Implementing Runge-Kutta for Systems of DE
I'm trying to implement the Runge-Kutta Method for Systems of DEs in MATLAB. I'm not getting the correct answers, I'm not sure if there is something wrong in the code or the commands I use to run it.
Here's my code:
function RKSystems(a, b, m, N, alpha, f)
h = (b - a)/N;
t = a;
w = zeros(1, m);
for j = 1:m
w(j) = alpha(j);
end
fprintf('t = %.2f;', t);
for i = 1:m
fprintf(' w(%d) = %.10f;', i, w(i));
end
fprintf('\n');
k = zeros(4, m);
for i = 1:N
for j = 1:m
k(1, j) = h*f{j}(t, w);
end
for j = 1:m
k(2, j) = h*f{j}(t + h/2, w + (1/2)*k(1));
end
for j = 1:m
k(3, j) = h*f{j}(t + h/2, w + (1/2)*k(2));
end
for j = 1:m
k(4, j) = h*f{j}(t + h, w + k(3));
end
for j = 1:m
w(j) = w(j) + (k(1, j) + 2*k(2, j) + 2*k(3, j) + k(4, j))/6;
end
t = a + i*h;
fprintf('t = %.2f;', t);
for k = 1:m
fprintf(' w(%d) = %.10f;', k, w(k));
end
fprintf('\n');
end
end
I'm trying to test it out on this problem. Here are my commands and output:
>> U1 = @(t, u) 3*u(1) + 2*u(2) - (2*t^2 + 1)*exp(2*t);
>> U2 = @(t, u) 4*u(1) + u(2) + (t^2 + 2*t - 4)*exp(2*t);
>> a = 0; b = 1; alpha = [1 1]; m = 2; h = 0.2; N = (b - a)/h;
>> RKSystems(a, b, m, N, alpha, {U1 U2});
t = 0.00; w(1) = 1.0000000000; w(2) = 1.0000000000;
t = 0.20; w(1) = 2.2930309680; w(2) = 1.6186020410;
t = 0.40; w(1) = 5.0379629523; w(2) = 3.7300162165;
t = 0.60; w(1) = 11.4076339762; w(2) = 9.7009491301;
t = 0.80; w(1) = 27.0898576892; w(2) = 25.6603894354;
t = 1.00; w(1) = 67.1832886708; w(2) = 67.6103125539;
Answer
So... here is how I would do it, it is very difficult for me to read what is going on in your code snippet, but I hope this helps you out.
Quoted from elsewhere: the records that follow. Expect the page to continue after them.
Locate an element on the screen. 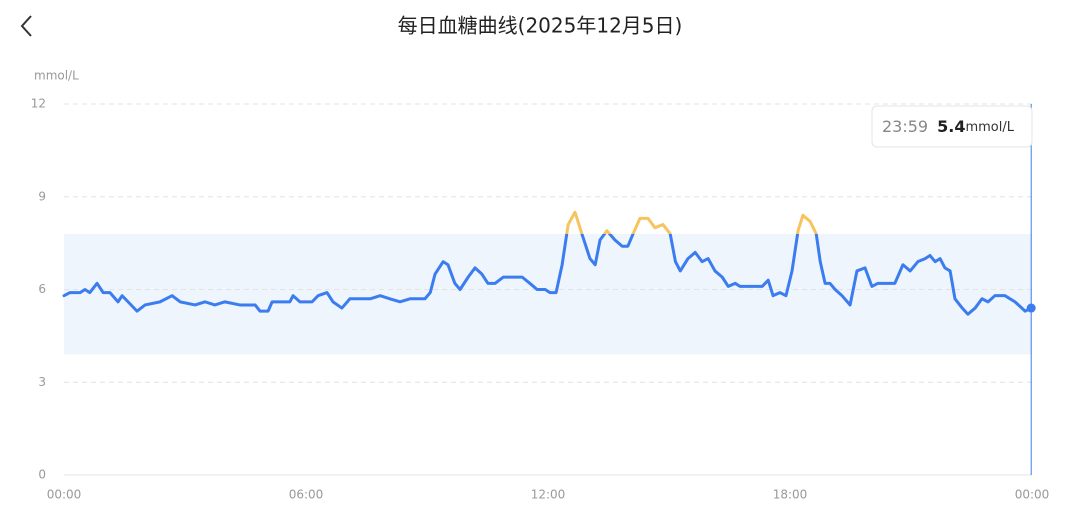 This screenshot has height=515, width=1080. y-tick-label: 12 is located at coordinates (38, 104).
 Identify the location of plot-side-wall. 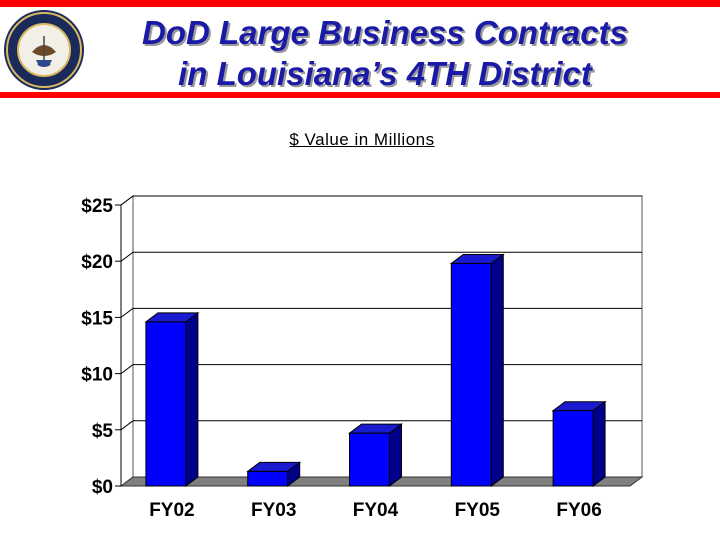
(127, 341).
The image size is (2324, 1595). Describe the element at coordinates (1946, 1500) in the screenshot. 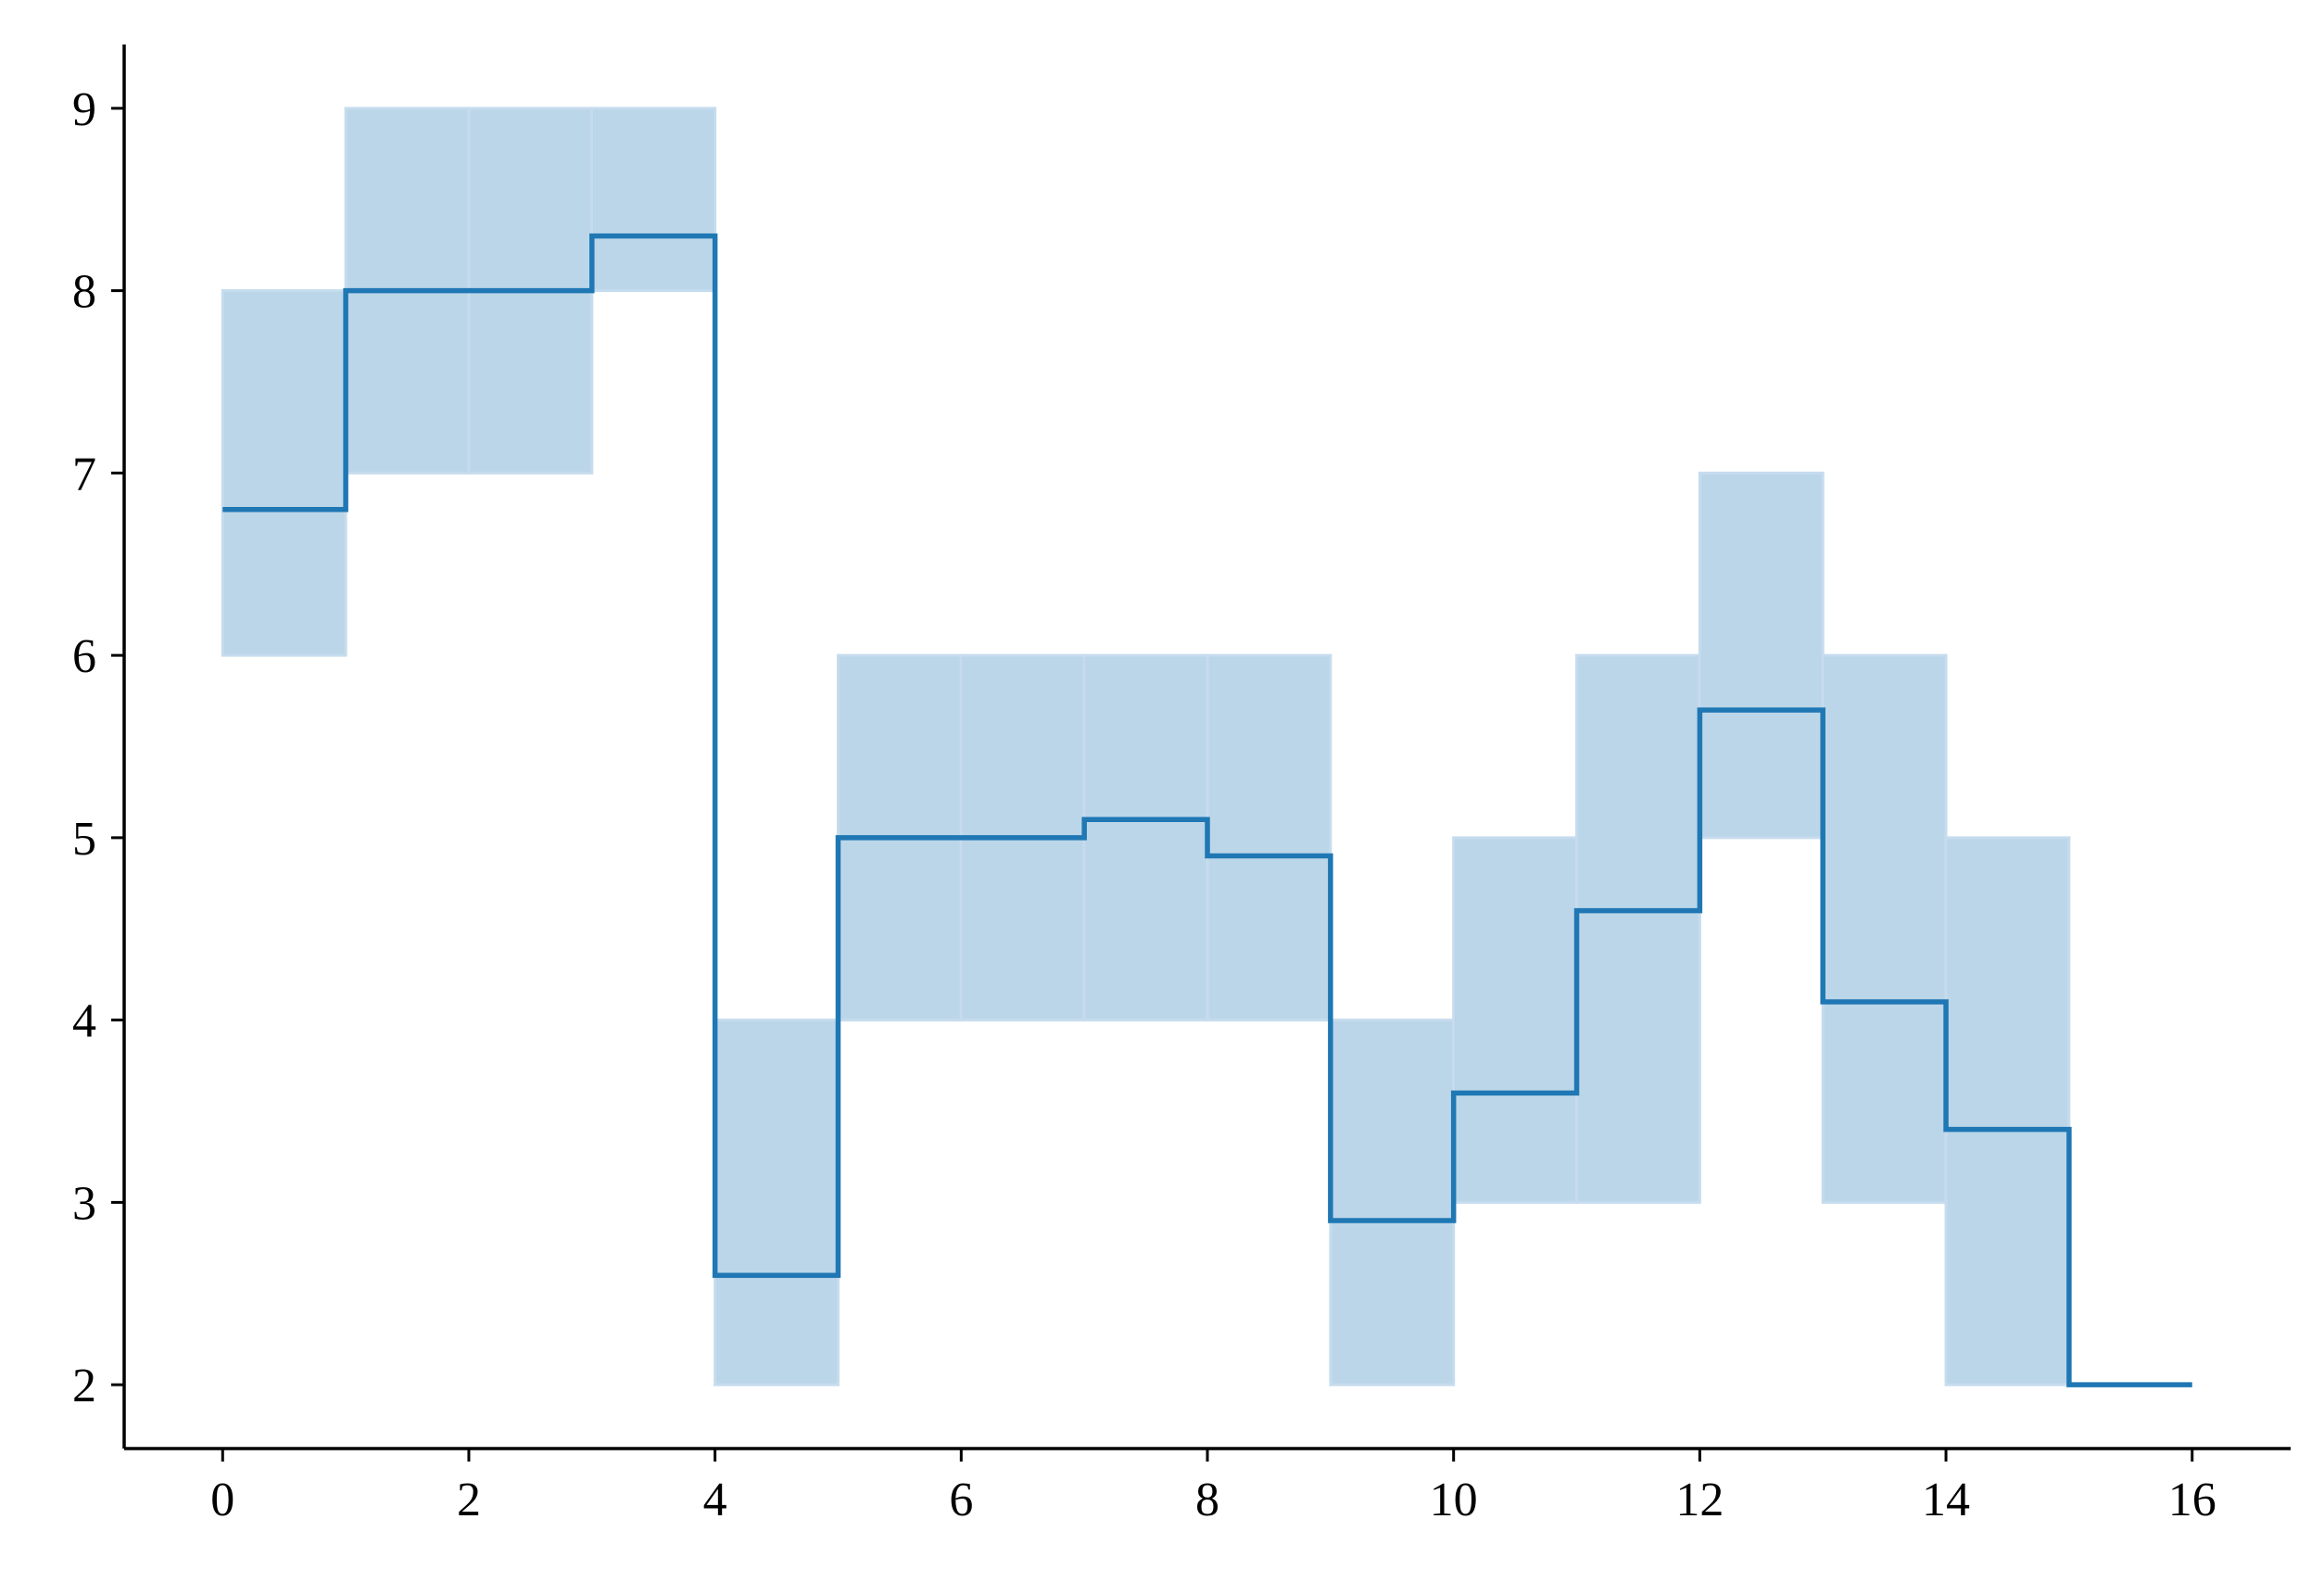

I see `x-tick-label: 14` at that location.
Additionally, matlab has built in rk solvers I would suggest becoming familiar with those.
%rk4 solver
dt = .2;
t = 0:dt:1;
u = zeros(2,numel(t));
u(:,1) = 1;
for jj = 2:numel(t)
u_ = u(:,jj-1);
t_ = t(jj-1);
fa = rhs(u_,t_);
fb = rhs(u_+dt/2.*fa,t_+dt/2);
fc = rhs(u_+dt/2.*fb,t_+dt/2);
fd = rhs(u_+dt.*fc,t_+dt);
u(:,jj) = u(:,jj-1) + dt/6*(fa+2*fb+2*fc+fd);
end
disp([t;u]')
and rhs.m is the following:
function dudt = rhs(u,t)
dudt = [(3*u(1) + 2*u(2) - (2*t^2 + 1)*exp(2*t));
(4*u(1) + u(2) + (t^2 + 2*t - 4)*exp(2*t))];
This returns the following:
>> rkorder4
0 1.0000 1.0000
0.2000 2.1204 1.5070
0.4000 4.4412 3.2422
0.6000 9.7391 8.1634
0.8000 22.6766 21.3435
1.0000 55.6612 56.0305
Alternatively, you could invoke ode45 with something like:
dt = .2;
t = 0:dt:1;
rhs=@(t,u)[(3*u(1) + 2*u(2) - (2*t^2 + 1)*exp(2*t));
(4*u(1) + u(2) + (t^2 + 2*t - 4)*exp(2*t))];
[ts,us]=ode45(@(t,u) rhs(t,u),t,[1 1],[]);
disp([ts us]);
Which gives you:
0 1.000000000000000 1.000000000000000
0.200000000000000 2.125018862140859 1.511597928697035
0.400000000000000 4.465156492097592 3.266022178547346
0.600000000000000 9.832481410895053 8.256418221678395
0.800000000000000 23.003033457636558 21.669270713784108
1.000000000000000 56.738351357036301 57.106230777717208
Which is pretty close to what you get from my code. The agreement between the two can be increased by decreasing the time step, dt. They will always be in greatest agreement at the low values of t with the difference between the two increasing as t increases. Both implementations are also in pretty close agreement with the analytic solutions.